À noter que, parmi les projets présentés, figurait également celui du laboratoire de biotechnologie de l'environnement de l'Inra, qui vise à comprendre les processus gérant la dynamique des perturbateurs endocriniens durant la digestion anaérobie des boues d'épuration urbaines. Pour ce faire, ils utilisent une approche intégrée et pluridisciplinaire et étudient les interactions entre trois compartiments : la matrice, les perturbateurs endocriniens et les micro-organismes.
Échantillonneurs passifs
Deuxième équipe de recherche récompensée par Hydroplus, le laboratoire de l'Institut des sciences moléculaires (ISM) de l'université de Bordeaux 1, pour son travail sur les échantillonneurs passifs et la surveillance de la qualité des eaux. Dans un contexte réglementaire fort, le fait de pouvoir quantifier les substances dans les eaux des milieux récepteurs (eaux continentales, estuaires et mer) et dans les rejets industriels est primordial, que cela concerne les substances prioritaires au sens de la DCE et celles liées au programme national de réduction des substances. « Classiquement, l'analyse des contaminants dans l'eau se fait après prélèvement d'échantillons d'eau en conditions "ultrapropres" (pour éviter toute contamination des échantillons au cours du prélèvement et du traitement) et la mise en oeuvre de protocoles d'extraction-concentration en laboratoire.
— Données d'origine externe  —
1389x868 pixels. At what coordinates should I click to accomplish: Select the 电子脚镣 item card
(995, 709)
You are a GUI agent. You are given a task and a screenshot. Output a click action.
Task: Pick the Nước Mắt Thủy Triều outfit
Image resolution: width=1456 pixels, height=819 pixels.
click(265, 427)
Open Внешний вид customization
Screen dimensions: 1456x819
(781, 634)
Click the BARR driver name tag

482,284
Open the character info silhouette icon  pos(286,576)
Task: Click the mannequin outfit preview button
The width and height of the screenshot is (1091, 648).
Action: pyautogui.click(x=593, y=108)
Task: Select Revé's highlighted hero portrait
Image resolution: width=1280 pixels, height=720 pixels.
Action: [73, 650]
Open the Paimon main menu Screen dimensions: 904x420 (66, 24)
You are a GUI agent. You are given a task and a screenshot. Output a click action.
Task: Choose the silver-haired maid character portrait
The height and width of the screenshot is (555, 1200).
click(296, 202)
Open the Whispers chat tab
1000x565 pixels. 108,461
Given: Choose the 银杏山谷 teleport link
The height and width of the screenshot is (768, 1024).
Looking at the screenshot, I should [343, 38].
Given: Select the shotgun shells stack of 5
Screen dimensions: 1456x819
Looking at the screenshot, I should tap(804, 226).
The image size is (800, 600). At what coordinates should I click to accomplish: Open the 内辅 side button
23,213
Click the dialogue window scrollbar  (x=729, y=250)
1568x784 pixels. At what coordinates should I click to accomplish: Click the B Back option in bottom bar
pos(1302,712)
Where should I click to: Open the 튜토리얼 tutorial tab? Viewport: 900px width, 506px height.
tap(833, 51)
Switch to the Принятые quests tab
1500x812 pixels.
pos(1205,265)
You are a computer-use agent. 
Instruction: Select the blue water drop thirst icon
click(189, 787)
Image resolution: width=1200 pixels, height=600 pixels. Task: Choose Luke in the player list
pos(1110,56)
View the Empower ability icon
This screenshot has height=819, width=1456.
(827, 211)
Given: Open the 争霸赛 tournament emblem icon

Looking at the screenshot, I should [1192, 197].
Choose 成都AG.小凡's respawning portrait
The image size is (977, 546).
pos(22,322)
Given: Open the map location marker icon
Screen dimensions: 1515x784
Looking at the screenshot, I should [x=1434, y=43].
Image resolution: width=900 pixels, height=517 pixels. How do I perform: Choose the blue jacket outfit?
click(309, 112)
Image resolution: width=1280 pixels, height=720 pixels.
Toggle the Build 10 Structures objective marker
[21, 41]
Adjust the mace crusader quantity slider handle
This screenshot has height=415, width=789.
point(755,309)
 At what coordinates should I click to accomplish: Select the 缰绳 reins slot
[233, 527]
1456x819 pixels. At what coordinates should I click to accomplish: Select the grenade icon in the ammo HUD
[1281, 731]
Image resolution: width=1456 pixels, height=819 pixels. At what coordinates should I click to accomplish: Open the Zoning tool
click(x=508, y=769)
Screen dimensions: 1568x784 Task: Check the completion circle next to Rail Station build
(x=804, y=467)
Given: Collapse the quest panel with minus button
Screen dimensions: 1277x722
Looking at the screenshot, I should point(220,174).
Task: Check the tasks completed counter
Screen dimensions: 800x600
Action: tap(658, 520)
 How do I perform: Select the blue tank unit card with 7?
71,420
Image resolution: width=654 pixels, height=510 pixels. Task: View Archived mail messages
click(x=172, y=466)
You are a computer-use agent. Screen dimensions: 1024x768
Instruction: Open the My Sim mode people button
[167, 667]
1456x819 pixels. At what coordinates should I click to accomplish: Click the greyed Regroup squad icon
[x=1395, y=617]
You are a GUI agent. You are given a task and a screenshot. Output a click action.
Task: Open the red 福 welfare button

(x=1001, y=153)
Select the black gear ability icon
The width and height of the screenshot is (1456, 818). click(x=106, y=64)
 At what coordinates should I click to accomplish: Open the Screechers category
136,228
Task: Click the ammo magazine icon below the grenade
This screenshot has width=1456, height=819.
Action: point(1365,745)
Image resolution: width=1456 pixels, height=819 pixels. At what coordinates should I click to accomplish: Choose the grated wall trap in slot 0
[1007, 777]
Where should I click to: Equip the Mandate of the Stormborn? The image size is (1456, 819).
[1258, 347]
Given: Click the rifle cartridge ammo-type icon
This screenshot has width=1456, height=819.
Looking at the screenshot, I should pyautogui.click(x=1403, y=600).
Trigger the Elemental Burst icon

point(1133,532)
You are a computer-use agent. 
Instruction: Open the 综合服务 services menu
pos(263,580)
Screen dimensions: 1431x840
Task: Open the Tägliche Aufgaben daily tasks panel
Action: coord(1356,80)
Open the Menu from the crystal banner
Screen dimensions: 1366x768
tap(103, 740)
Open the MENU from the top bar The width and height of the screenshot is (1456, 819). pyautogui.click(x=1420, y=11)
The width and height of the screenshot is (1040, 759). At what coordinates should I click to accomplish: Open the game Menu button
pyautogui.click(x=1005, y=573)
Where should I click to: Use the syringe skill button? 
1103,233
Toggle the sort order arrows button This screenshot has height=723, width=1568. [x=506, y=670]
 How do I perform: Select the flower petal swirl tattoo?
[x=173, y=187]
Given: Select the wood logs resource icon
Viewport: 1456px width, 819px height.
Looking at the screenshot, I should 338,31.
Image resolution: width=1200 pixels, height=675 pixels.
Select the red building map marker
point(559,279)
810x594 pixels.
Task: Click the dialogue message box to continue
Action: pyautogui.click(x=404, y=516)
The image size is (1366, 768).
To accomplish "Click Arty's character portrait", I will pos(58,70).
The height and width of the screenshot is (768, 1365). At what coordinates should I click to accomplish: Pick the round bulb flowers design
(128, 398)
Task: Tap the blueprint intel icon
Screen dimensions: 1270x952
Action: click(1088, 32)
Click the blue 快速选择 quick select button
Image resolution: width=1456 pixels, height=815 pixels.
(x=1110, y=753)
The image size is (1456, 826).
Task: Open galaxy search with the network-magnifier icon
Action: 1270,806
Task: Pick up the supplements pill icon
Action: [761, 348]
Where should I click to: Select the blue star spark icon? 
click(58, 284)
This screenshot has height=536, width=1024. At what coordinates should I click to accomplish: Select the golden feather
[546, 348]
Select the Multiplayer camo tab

Ces techniques sont relativement longues et requièrent du personnel très qualifié, expliquent les chercheurs dans leur résumé. De plus, cette approche ne donne qu'une information ponctuelle (dans l'espace et le temps) sur l'état de la contamination. Enfin, les limites de quantification, qui sont liées aux techniques analytiques et aux protocoles de traitement des échantillons, sont parfois au-dessus des concentrations en substances dans les masses d'eau, ou même des concentrations correspondantes aux valeurs limites d'émission ou encore aux normes de qualité environnementale. »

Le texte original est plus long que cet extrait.